Earlier this year the work of George Orwell experienced a resurgence of interest when 1984 soared to the top of Amazon’s best seller list. A small book of his essays, published by Penguin Books as one of their “Great Ideas” series, is simply entitled Why I Write. In the title essay, originally published in 1946, Orwell chronicles his beginnings as a writer that will resonate with many: “When I was about sixteen I suddenly discovered the joy of mere words, i.e. the sounds and associations of words.” He goes on to consider the reasons for the underlying motivation of his desire to write that began around this time, e.g.: “1. Sheer egoism. Desire to seem clever, to be talked about, to be remembered after your death, to get your own back on grown ups who snubbed you in childhood, etc.”

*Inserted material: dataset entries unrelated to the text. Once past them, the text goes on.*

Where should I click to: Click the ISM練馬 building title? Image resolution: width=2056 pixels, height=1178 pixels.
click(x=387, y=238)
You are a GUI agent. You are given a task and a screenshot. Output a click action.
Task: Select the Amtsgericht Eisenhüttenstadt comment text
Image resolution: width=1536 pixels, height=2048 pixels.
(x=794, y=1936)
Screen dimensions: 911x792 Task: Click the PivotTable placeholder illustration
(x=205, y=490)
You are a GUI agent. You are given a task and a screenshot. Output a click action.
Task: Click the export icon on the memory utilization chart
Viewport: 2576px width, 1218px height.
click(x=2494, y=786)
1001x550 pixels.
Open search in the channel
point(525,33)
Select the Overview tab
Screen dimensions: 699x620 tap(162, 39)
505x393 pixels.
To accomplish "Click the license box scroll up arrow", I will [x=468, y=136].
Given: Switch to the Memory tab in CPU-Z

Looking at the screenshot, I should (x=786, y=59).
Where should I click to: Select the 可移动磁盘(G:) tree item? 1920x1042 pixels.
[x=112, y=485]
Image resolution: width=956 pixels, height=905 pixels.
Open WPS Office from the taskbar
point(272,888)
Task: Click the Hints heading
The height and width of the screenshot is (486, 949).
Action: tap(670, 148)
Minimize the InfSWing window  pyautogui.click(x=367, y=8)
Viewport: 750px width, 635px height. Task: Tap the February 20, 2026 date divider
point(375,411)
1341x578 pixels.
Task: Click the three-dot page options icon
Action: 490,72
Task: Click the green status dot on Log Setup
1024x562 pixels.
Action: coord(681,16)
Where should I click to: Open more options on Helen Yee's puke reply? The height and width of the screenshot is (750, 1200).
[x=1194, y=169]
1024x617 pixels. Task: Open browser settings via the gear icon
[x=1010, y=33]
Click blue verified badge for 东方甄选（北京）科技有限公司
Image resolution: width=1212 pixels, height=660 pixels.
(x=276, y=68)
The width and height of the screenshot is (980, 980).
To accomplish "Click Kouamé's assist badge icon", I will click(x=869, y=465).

In another longer essay, Orwell writes with detailed knowledge about the nature of class struggles, the politics of the British colonial empire as well as the political strife going on in Europe during the time of the Great Depression and the eve of World War II. His writing is as relevant today as when it was originally written. Consider this from the last paragraph from the final essay in this collection, entitled “Politics and the English Language”: “Political language– and with variations this is true of all political parties, from Conservatives to Anarchists– is designed to make lies sound truthful and murder respectable, and to give an appearance of solidity to pure wind.”

George Orwell’s writing is an example of eloquent truth telling that readers will refer to for generations.